When I awoke a week ago today, to the news that the Greeks had voted no to the Bail Out deal they were being offered by the EU, the first thing I thought was ‘Good for them’. My response I know was not shared by everyone. Many, led by Angela Merkel, EU and Eurozone officials, blame Greece for their spendthrift extravagance over the last decade. The sea of debt they now drown in is a just price for their financial sins. Many expected them to humbly accept the terms of the bailout deal they were originally offered – as those who recognise their guilt ought to, what other choice do they have?
What the referendum, and the ensuing events of the last week have illuminated, however, is that Greece does have a choice, albeit a limited one, and it does have a voice. Some might say the newly agreed bailout deal today is testament to this. Greece’s creditor institutions in Europe, over the past four years, by lambasting and condemning the Greeks, punishing them with a gruelling regime of austerity and projecting an image to the rest of the world of Greece as a rogue child gone off the rails, is missing the bigger picture.

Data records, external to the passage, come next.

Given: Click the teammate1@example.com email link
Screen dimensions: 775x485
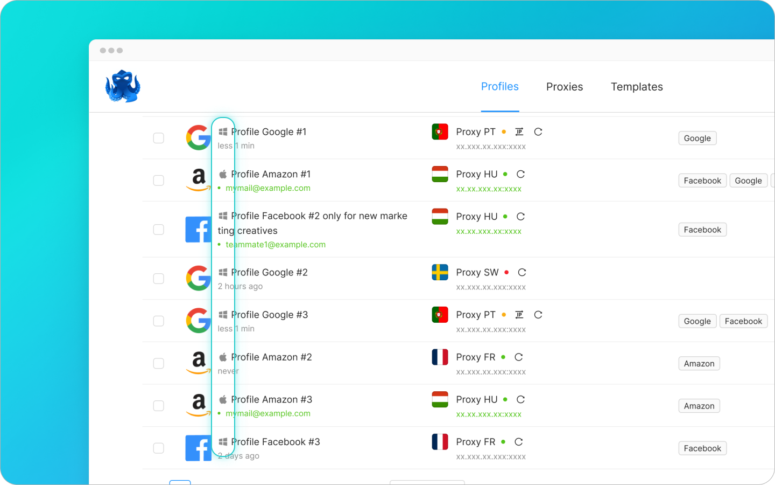Looking at the screenshot, I should [276, 244].
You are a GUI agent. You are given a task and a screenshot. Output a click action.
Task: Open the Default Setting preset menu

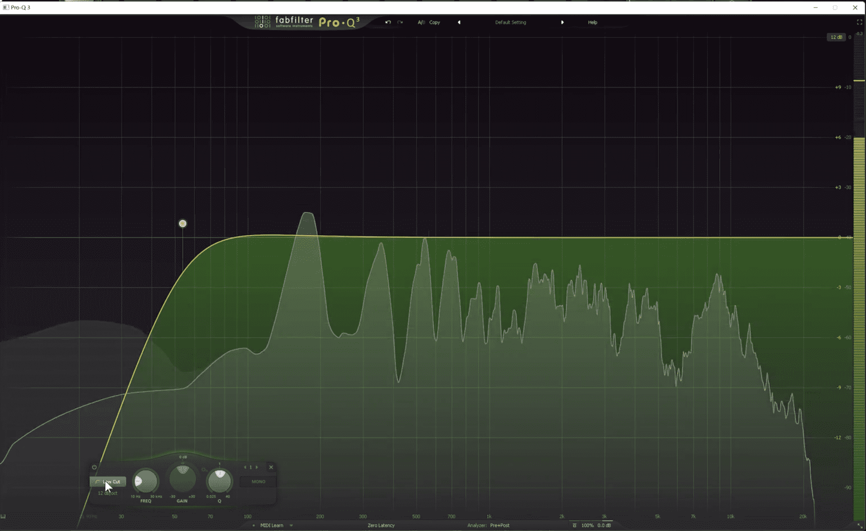(510, 22)
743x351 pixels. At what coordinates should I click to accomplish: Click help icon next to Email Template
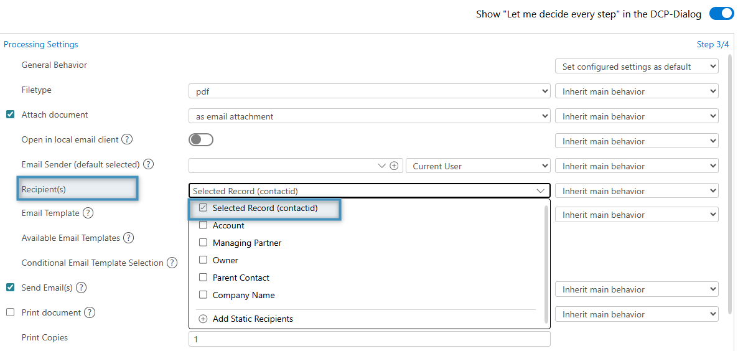click(88, 213)
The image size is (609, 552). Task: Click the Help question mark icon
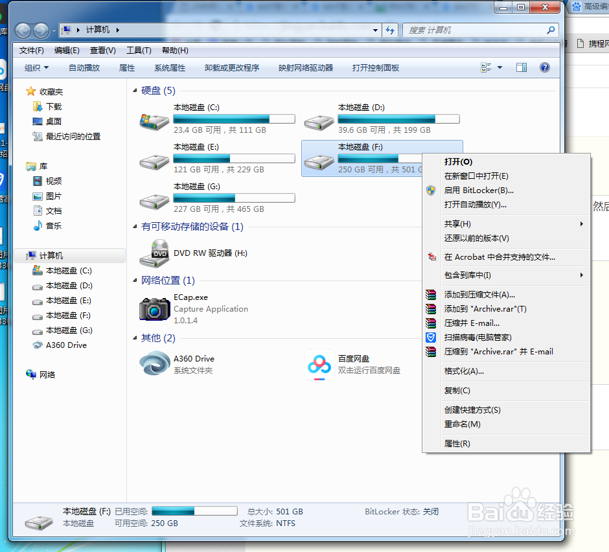(x=544, y=67)
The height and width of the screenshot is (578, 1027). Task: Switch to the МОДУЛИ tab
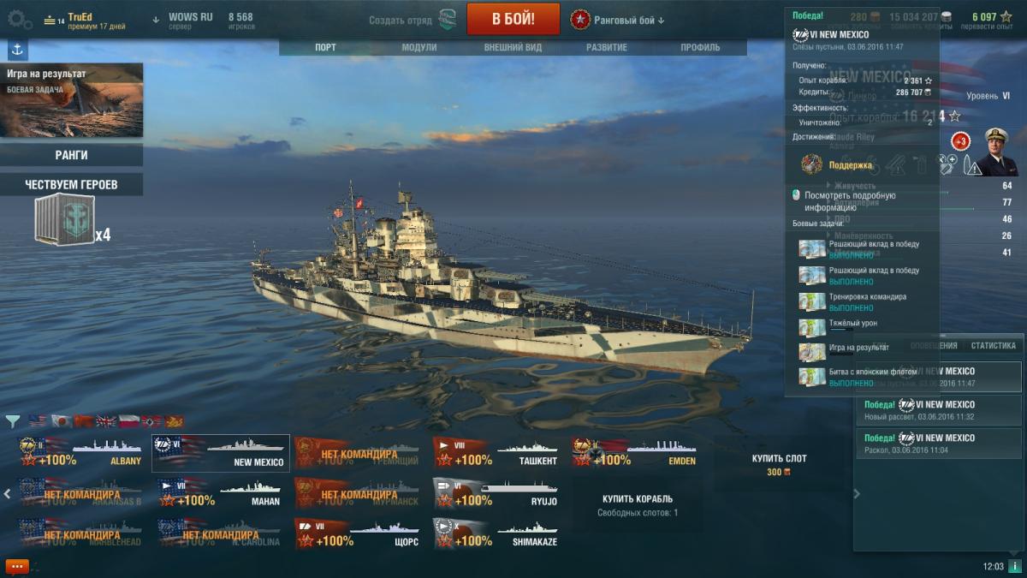pyautogui.click(x=419, y=48)
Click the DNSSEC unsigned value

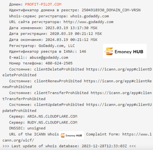tap(36, 128)
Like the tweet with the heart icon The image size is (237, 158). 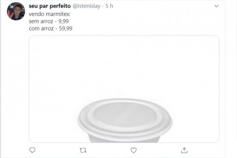pos(133,150)
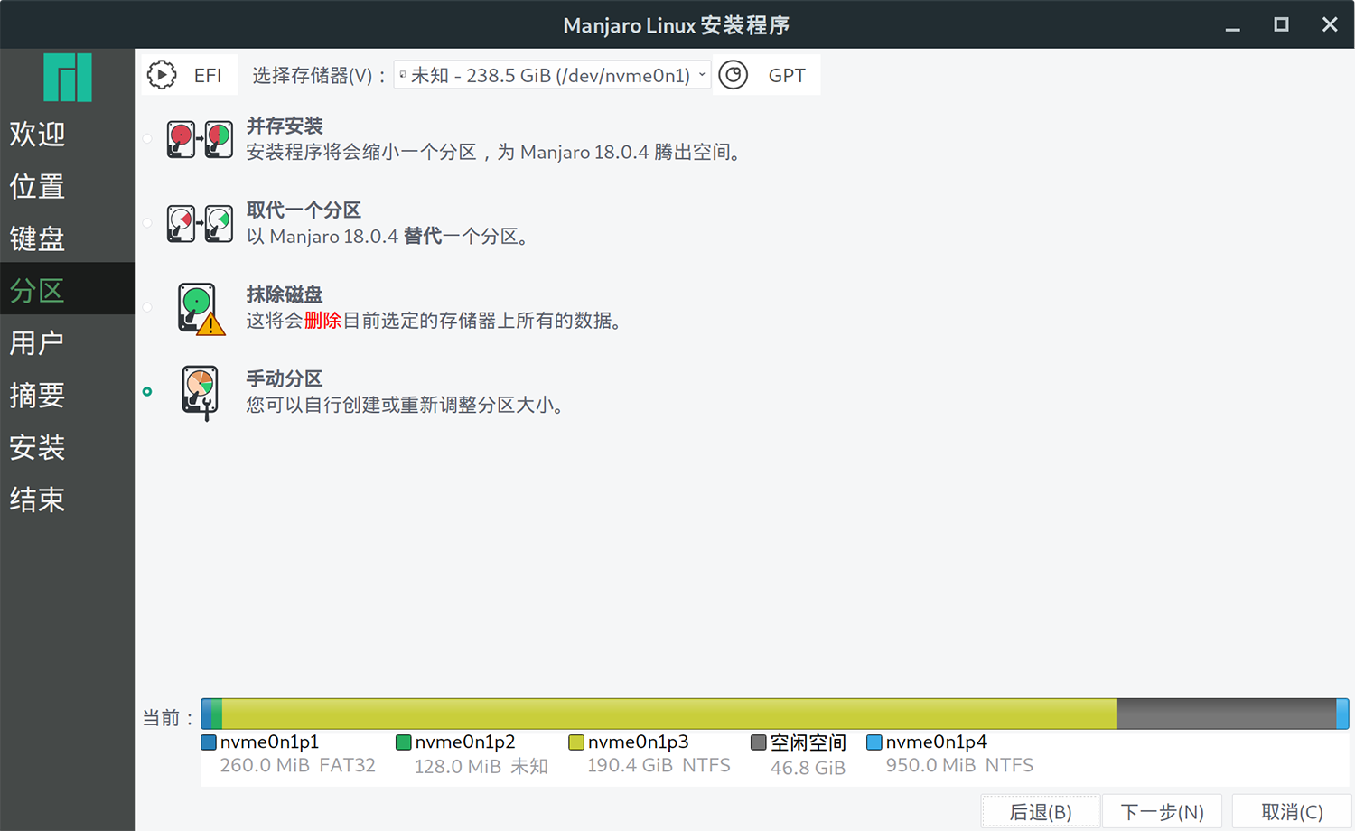Click the 取代一个分区 replace partition icon
The width and height of the screenshot is (1355, 831).
click(x=200, y=223)
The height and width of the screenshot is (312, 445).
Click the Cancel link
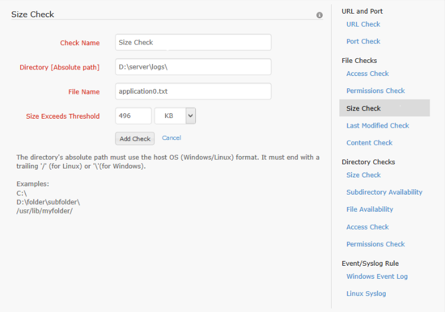(x=171, y=138)
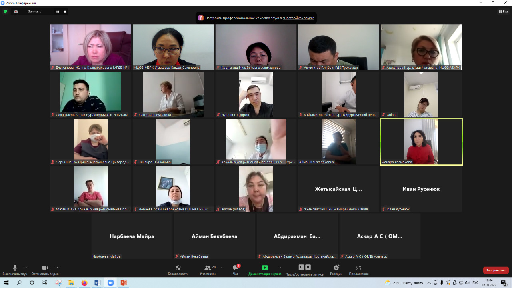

For what no one seems to be pointing out, is that it was the adoption of the single currency in 2002, in Greece, and other countries which have followed similar economic paths: Spain, Italy, Portugal, which provided the means for governments and people to borrow at unprecedented levels. The shiny new currency brought with it dazzlingly low interest rates, and perhaps inevitably, a fiesta which is now turning into the worst hangover in history. Other EU countries did not express disapproval, but on the contrary were more than happy to oblige bigger and bigger loans. By June 2009, Greece owed the French banks 76 billion euros and the German banks 38 billion.
Sure, it is true that countries like Greece, and indeed Italy and Spain, generally ‘southern economies’ on the whole have much higher incidences of tax avoidance. Political patronage is oiled by low interest rates and the relationship between politics and money can sometimes be less ‘PG’ than a lot of northern European states. This is what many have used to criticise and condemn Greece. But Eurozone officials knew this before they developed the Eurozone and allowed Greece and similar nations into the currency union. Greece was already in a financially bad way as early as 1993. With debt at 114% of GDP, its economy was sliding downwards. And yet, blinded by the romanticism of the ‘European Dream’, a single currency which would provide the economic glue to solidify and strengthen the glorious political union that is the EU, Greece was welcomed with open arms.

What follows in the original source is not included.